Monday, February 18, 2019
Night :: essays research papers
Night by Elie Wiesel Hitler wont be able to do us any harm, even if he wants to. So begins the book, Night, by Elie Wiesel an autobiographical work well-nigh Elies struggle to survive the Holocaust era living at multiple concentration camps. Beginning at get along 15, Elie Wiesel moves from a young man questioning the accounts of German hatred, to becoming a witness of many inhumane turns brought upon people. Elie Wiesels book, Night, describes instances of inhumane acts on the Jews at Berkenau-Auswitz, at Buna, and on the march to Gleiwitz.Upon arrival at Berkenau-Auswitz, the men and women were separated. It was hither that Elie saw his mother and sisters for the last time. With the advise of a nonher prisoner, Elie and Mr. Wiesel, lied about both their ages and occupations in order to get into the same occupation of men. The verge go unremittingly sometimes to the right, sometimes to the left. (page 29) Happy to be with his father, Elie still did non know if he was in line f or the prison or the crematory.
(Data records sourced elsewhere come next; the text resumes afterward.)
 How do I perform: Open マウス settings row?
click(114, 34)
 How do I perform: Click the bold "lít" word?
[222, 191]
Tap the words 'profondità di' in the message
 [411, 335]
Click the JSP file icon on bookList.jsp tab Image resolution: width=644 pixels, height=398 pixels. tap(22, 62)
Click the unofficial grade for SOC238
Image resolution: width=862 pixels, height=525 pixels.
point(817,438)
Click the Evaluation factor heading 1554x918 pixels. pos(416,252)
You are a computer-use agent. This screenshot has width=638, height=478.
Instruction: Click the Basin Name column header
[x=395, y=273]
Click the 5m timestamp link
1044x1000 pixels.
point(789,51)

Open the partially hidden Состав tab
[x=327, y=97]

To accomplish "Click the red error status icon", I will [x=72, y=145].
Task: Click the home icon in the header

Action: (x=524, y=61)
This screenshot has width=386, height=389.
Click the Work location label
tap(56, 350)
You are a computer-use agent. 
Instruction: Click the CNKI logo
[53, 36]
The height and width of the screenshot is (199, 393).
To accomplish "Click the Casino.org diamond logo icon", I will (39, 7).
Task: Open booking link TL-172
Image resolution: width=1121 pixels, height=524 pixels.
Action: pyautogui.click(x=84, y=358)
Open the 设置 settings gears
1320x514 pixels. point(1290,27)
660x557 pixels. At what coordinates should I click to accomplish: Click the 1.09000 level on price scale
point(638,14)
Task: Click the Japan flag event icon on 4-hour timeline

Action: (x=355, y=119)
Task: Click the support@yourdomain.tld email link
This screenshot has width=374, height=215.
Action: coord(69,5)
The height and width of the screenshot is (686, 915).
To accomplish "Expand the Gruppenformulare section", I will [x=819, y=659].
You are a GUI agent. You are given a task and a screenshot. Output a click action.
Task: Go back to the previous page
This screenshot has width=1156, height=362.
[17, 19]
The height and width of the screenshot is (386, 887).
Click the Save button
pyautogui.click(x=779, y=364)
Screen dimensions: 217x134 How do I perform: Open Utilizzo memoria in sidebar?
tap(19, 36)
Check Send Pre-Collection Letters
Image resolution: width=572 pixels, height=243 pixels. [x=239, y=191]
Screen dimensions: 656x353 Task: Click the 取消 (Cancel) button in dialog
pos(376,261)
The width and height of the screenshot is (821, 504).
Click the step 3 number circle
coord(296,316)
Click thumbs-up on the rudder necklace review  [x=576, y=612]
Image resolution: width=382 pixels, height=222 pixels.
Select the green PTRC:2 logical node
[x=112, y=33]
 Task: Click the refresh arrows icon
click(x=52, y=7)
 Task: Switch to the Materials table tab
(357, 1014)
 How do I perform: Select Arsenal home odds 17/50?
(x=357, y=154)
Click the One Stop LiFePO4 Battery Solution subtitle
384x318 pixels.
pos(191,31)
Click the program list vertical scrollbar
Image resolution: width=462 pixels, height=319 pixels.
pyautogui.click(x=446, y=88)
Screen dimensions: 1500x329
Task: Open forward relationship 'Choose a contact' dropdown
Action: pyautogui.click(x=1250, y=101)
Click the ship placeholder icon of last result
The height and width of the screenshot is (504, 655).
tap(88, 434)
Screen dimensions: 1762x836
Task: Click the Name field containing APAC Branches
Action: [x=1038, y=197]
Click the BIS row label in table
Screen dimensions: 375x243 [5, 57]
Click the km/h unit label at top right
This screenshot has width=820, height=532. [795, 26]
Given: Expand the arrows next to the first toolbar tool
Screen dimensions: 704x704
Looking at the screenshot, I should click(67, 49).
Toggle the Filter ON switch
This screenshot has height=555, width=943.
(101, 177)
The line marched up toward the fires, he could see little children and babies being tossed into the fire. The line moved on past another pit where adults were being burned. After comprehend these tragic events, Elie could no longer sleep. He could not believe this was disaster and nobody was doing anything to stop it. After surviving the first concentration camp, Elie and Mr. Wiesel were displace to Buna, a work camp. At Buna a Overlap (a prison guard) was torment for sabotaging a power station. A young boy under him, called a Pipel, was also to be tortured for information on the Overlaps accomplices. The Pipel was hung because his he would not reveal the Overlaps accomplices. For more than a half an hour, he stayed there struggling between life and death, last in slow agony under our eyes.(page 62). As Elie s aliked and watched he hear the other prisoners repeatedly ask, Where is God?A third cruel act the Nazis did was make the prisoners run nea rly 50 miles to Gleiwitz. They did not let the prisoners stop running for even a second or the person would have been killed. Even though the prisoners were not given a chance to stop, the S.S. Guards were given many breaks so they were not tired. Some of the prisoners went too slowly and they were trampled by other prisoners.